I'm running Windows 7, but I assume any solution for Windows Vista would work just fine.

  • Ooh - good question. I'd be interested in Mac OSX Tiger/Leopard suggestions.
    – robsoft
    Jul 18, 2009 at 8:57
  • don't use the one that comes with it if you are using sandisk u3 usb drive. it is buggy...
    – kishore
    Jul 18, 2009 at 10:22
  • 2
    @robsoft I haven't tried it, but unison cis.upenn.edu/~bcpierce/unison looks like it may work for mac, haven't actually tried it though.
    – cobbal
    Jul 18, 2009 at 15:09
  • @cobbal - thanks for the suggestion, will go and take a look.
    – robsoft
    Jul 24, 2009 at 7:24

7 Answers 7


You could run a freeware synchronization program. I've used SyncBack (freeware) and I'm very happy with it. I use it to synchronize some folders to as NAS at home.

Screenshot Syncback freeware

  • Lol I already +1 you here ;-)
    – Ivo Flipse
    Jul 27, 2009 at 14:55
  • 4
    You probably shouldn't be hotlinking that image. Upload it to ImageShack.
    – MJeffryes
    Jul 31, 2009 at 10:30

I've used SyncToy from Microsoft in the past - although do note that version 2.0 does have issues with syncing to NAS devices.

  • Likewise.
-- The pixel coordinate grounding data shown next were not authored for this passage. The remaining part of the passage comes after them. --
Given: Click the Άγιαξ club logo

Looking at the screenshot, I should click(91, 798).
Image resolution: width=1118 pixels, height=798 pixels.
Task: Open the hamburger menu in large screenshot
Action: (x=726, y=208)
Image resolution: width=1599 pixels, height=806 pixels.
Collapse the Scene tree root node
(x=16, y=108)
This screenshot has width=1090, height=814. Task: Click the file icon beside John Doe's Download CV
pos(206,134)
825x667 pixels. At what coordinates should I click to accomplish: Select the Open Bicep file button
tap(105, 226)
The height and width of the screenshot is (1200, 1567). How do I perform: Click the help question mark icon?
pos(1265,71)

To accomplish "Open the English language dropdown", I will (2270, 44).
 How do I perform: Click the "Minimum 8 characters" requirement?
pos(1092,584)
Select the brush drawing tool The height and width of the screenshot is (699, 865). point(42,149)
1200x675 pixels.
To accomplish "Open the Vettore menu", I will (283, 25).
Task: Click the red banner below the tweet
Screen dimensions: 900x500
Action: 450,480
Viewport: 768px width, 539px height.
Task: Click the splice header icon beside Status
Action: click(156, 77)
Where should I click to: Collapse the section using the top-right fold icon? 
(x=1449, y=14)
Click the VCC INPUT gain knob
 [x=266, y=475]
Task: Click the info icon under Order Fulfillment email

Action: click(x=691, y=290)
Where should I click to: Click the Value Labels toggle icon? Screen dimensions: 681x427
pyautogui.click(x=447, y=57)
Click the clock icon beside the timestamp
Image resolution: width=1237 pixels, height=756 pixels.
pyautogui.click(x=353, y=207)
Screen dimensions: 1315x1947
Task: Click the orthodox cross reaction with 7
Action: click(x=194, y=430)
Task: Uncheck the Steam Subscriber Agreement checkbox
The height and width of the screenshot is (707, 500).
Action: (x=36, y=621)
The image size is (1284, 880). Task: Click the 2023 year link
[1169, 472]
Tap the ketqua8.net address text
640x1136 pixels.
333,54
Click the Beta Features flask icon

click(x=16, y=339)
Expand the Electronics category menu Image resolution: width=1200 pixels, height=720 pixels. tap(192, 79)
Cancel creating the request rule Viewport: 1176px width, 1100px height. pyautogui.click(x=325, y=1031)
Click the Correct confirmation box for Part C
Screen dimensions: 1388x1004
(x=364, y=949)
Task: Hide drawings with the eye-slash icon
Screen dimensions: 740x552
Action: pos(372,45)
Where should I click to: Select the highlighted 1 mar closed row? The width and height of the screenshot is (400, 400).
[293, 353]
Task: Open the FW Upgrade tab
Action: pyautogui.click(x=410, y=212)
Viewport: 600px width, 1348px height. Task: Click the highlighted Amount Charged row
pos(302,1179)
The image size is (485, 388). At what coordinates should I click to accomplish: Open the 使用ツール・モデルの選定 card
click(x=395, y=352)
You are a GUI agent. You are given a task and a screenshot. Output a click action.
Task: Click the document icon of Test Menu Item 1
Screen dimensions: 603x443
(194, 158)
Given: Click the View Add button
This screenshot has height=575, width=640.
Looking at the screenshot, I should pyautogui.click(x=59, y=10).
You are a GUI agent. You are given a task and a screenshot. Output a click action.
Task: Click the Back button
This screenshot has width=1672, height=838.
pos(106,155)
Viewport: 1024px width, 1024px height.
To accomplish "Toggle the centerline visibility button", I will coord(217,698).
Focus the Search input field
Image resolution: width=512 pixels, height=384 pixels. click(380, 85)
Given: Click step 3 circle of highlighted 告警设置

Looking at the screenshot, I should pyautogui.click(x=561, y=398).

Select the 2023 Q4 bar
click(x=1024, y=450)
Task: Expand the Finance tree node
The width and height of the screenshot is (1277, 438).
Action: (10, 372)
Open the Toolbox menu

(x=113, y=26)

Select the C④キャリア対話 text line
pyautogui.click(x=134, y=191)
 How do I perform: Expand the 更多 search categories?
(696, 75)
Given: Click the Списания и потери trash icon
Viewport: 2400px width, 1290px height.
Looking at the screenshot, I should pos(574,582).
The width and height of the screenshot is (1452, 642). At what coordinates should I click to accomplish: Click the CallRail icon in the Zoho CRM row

I use it to back up data between drives. Combine that with task scheduler to do automatic periodic backups. Jul 18, 2009 at 11:48
  • SyncToy worked well too, but I preferred SyncBack
    – Ivo Flipse
    Jul 22, 2009 at 7:47
  • Other bugs too. superuser.com/questions/13493/…
    – Will M
    Sep 5, 2009 at 15:30

I use Unison with Windows/Cygwin as well as with OSX. SyncBack is a pretty good choice for windows though.

  • 1
    Unison is great. Been using it for years. Readers should note that Cygwin is not necessary to use Unison on Windows.
    – dggoldst
    Aug 10, 2009 at 20:53

By the look of the work you're doing, I might suggest setting up something like Subversion to do this for you. There are good clients for Windows available, and binaries for the server (and I use the term loosely).

Generally thought of as "for programmers", Subversion (or version control in general) is an amazing tool for managing any kind of document.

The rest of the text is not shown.